Writing Analytically, 6th Edition - Rosenwasser, David & Stephen, Jill [132]
When writers present a debatable premise as if it were self-evidently true, the conclusions built upon it cannot stand. At the least, the writer of Example II needs to recognize her debatable premise, articulate it, and make an argument in support of it. She might also precede her judgment about the show with more analysis. Before deciding that the show is “more positive than negative” and thus does not promote “wrong morals and values for our society,” she could analyze what the show says about marriage and how it goes about saying it.
Likewise, if the writer of Example I had further examined his own claims before rushing to argue an absolute position on censorship, he would have noticed how much of the thinking that underlies them remains unarticulated and thus unexamined. It would also allow him to sort out the logical contradiction with his opening claim that “there are many things shown on TV that are damaging for people to see.” If television networks will only broadcast what the public approves of, then apparently the public must approve of being damaged or fail to notice that it is being damaged. If the public either fails to notice it is being damaged or approves of it, aren’t these credible arguments for rather than against censorship?
FIGURATIVE LOGIC: REASONING WITH METAPHORS
To understand reasoning only in terms of propositional logic is to ignore how much of our day-to-day thinking is conducted indirectly, not in the form of explicit claims but in metaphors. Many people assume that figurative thinking—the kind conducted in metaphors and similes—is confined only to poems and that it is not really thinking but is instead primarily emotional and irrational.

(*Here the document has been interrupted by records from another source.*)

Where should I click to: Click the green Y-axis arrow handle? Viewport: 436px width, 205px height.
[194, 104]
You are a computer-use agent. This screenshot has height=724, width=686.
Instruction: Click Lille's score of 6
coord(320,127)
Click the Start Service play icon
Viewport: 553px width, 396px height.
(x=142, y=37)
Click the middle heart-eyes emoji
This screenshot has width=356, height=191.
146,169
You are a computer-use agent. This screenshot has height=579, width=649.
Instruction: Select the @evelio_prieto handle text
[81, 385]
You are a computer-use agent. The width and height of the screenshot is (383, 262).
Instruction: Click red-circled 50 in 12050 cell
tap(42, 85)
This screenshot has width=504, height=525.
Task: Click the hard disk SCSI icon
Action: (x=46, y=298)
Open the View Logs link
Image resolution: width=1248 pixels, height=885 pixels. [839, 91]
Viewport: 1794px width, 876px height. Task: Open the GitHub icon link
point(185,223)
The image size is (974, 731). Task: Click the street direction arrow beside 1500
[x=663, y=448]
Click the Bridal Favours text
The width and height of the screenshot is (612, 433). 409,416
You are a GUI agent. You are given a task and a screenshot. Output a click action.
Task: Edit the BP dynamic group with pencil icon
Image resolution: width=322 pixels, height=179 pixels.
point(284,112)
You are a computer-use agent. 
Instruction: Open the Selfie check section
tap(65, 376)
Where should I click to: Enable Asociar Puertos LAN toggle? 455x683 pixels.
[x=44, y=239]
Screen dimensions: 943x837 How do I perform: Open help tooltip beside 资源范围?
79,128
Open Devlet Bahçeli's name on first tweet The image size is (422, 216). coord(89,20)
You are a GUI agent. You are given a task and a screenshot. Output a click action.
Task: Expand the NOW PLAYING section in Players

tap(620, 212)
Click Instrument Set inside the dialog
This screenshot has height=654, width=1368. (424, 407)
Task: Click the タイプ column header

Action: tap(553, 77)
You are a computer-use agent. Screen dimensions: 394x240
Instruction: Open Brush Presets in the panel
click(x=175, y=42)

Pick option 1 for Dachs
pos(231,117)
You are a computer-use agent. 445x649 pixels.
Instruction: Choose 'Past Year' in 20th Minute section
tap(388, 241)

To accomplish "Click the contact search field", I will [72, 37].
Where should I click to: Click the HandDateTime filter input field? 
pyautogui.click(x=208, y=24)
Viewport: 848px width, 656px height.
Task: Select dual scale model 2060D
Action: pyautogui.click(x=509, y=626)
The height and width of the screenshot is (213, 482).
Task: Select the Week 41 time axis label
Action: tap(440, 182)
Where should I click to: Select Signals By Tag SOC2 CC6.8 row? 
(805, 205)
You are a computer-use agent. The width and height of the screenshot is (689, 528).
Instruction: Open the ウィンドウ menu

There are some problems with these charges against figurative thinking that lie beyond the scope of this discussion—for example, that emotions are the enemy of rationality, an assumption that neuroscience researchers like Antonio Damasio have challenged. What is important for present purposes is to consider challenges that can reasonably be made to the assumption that one of our most common ways of thinking is not, in fact, a way of reasoning about evidence.
THE LOGIC OF METAPHOR
Metaphors pervade our ways of thinking
Metaphor is a way of thinking by analogy
The logic of metaphors is implicit
The implicit logic of metaphors can be made explicit by scrutinizing the language
We can recast figurative language to see and evaluate its arguments just as we recast language to examine its logic in syllogistic form
Everyday Thinking
Metaphors are deeply engrained in the language we use everyday; they are far from being solely the concern of poets. George Lakoff, professor of linguistics and cognitive science, and English professor Mark Turner, among others, have demonstrated that metaphors are built into the way we think. (See Lakoff and Turner’s book, More than Cool Reason, a Field Guide to Poetic Metaphor, University of Chicago Press, 1989.) As such, metaphors routinely constitute our assumptions about the world and our place in it. Life, for example, is a journey. To become successful, you climb a ladder. Being up is a good thing. To be down is to be unhappy and blue. These are all metaphors. If we accept their implicit arguments in an unexamined way, they call the shots in our lives more than we should allow them to.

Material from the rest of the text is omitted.